Auto-enrolment will be one of the major catalysts in driving innovation in DC fund design. The implementation of auto-enrolment has been a challenge in itself for trustees, pensions managers and payroll departments around the country. With an increased focus on governance, both regular reviews of schemes’ investment and default options will become commonplace.

Inevitably, such reviews could lead to future changes in members’ default options. Therefore, one of the factors for corporate advisers to consider in the default design is the ability to make changes to the default option without disruption to members and administrators, at minimal cost.

Over the past four years, many corporate advisers have reviewed schemes’ default arrangements, frequently increasing the allocation to emerging market equities and/or diversified growth funds. Where default funds are provided via an investment platform through blended/white labelled funds, making changes is seamless for all parties.

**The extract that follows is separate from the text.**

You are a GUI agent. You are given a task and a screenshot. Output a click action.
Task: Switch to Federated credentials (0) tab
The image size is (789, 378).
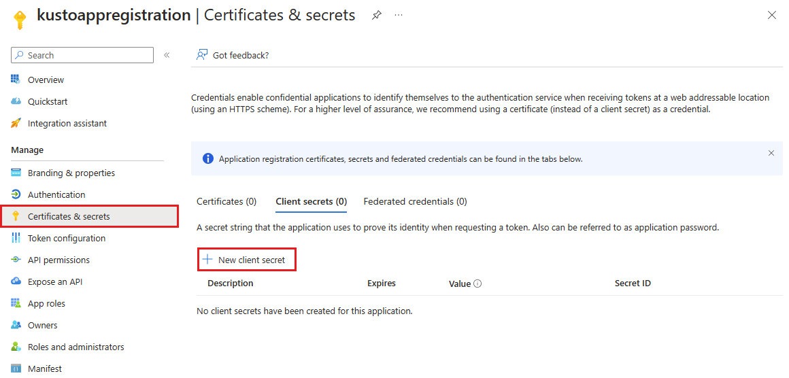415,201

Scheme members continue to invest in the same blended/white labelled fund and therefore see no change in unit holdings, scheme administrators see unit holdings remain unaltered, avoiding any need for reconciliation and trustees receive continuous performance reports for the blended/white labelled fund, reflecting changes in asset allocation and, inevitably, the benchmark as well.

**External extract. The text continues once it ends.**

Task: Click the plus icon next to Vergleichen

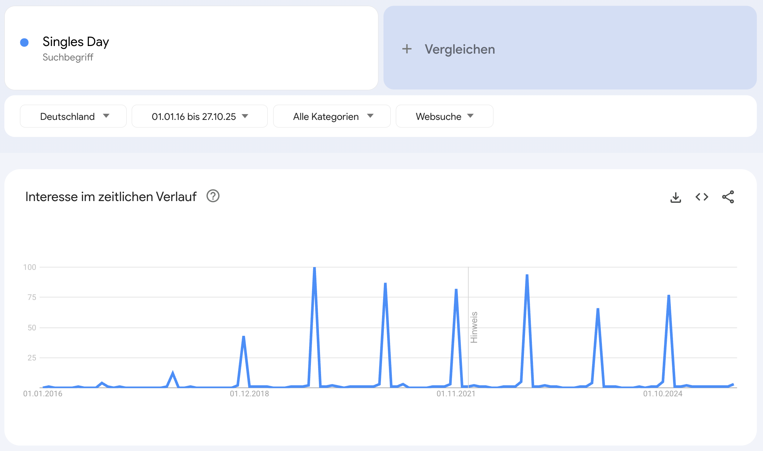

As one delegate stated at a recent conference where I was presenting, a blended fund structure allows trustees and their adviser to “future proof the investment solution”.

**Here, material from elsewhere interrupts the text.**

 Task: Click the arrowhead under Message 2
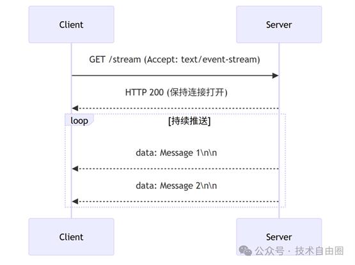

A blended fund and/or white labelled fund structure can offer flexibility for transitioning future fund changes through a single stage or multi stage approach. With a single stage transition, an investment platform can ensure that out of market risk is mitigated by placing deals at the same market valuation point.

Increasingly, we are witnessing a multi stage approach to default fund changes, often utilising healthy cash flows to DC schemes. This can vary from using cashflow simply to gain an increased allocation to a particular asset class, such as emerging market equities, or have specific target allocations at pre-determined dates. For example, trustees and their adviser may specify that a particular asset class reaches a 5 per cent allocation by Q1, 10 per cent allocation by Q2 and so on.

Many of these changes have been driven by the desire to access a wider range of alternative assets. If this trend continues and further diversification is sought through asset classes such as infrastructure or timber, the use of exchange traded funds may become more prevalent within default fund designs.

As default fund options continue to evolve, we are witnessing an increasing amount of focus on outcomes at retirement. This presents a challenge in itself, with the blurring of the retirement landscape caused by many factors including; the extension to our working lives, differing income requirements during retirement and annuity rates.

All of this suggests that target dated funds utilising dynamic asset allocation and income drawn down may continue to play an increasing part in the population’s retirement planning.

The world of DC default solutions has come a long way in the last 12 years, and the only thing that can be predicted with any certainty is that the evolution of default design is not going to stop in 2013. Irrespective of how solutions develop, the primary aim is to deliver better outcomes for members. If, along the way, we can make matters easier for members, trustees, advisers and administrators alike, through flexible rather than formulaic solutions, then so much the better.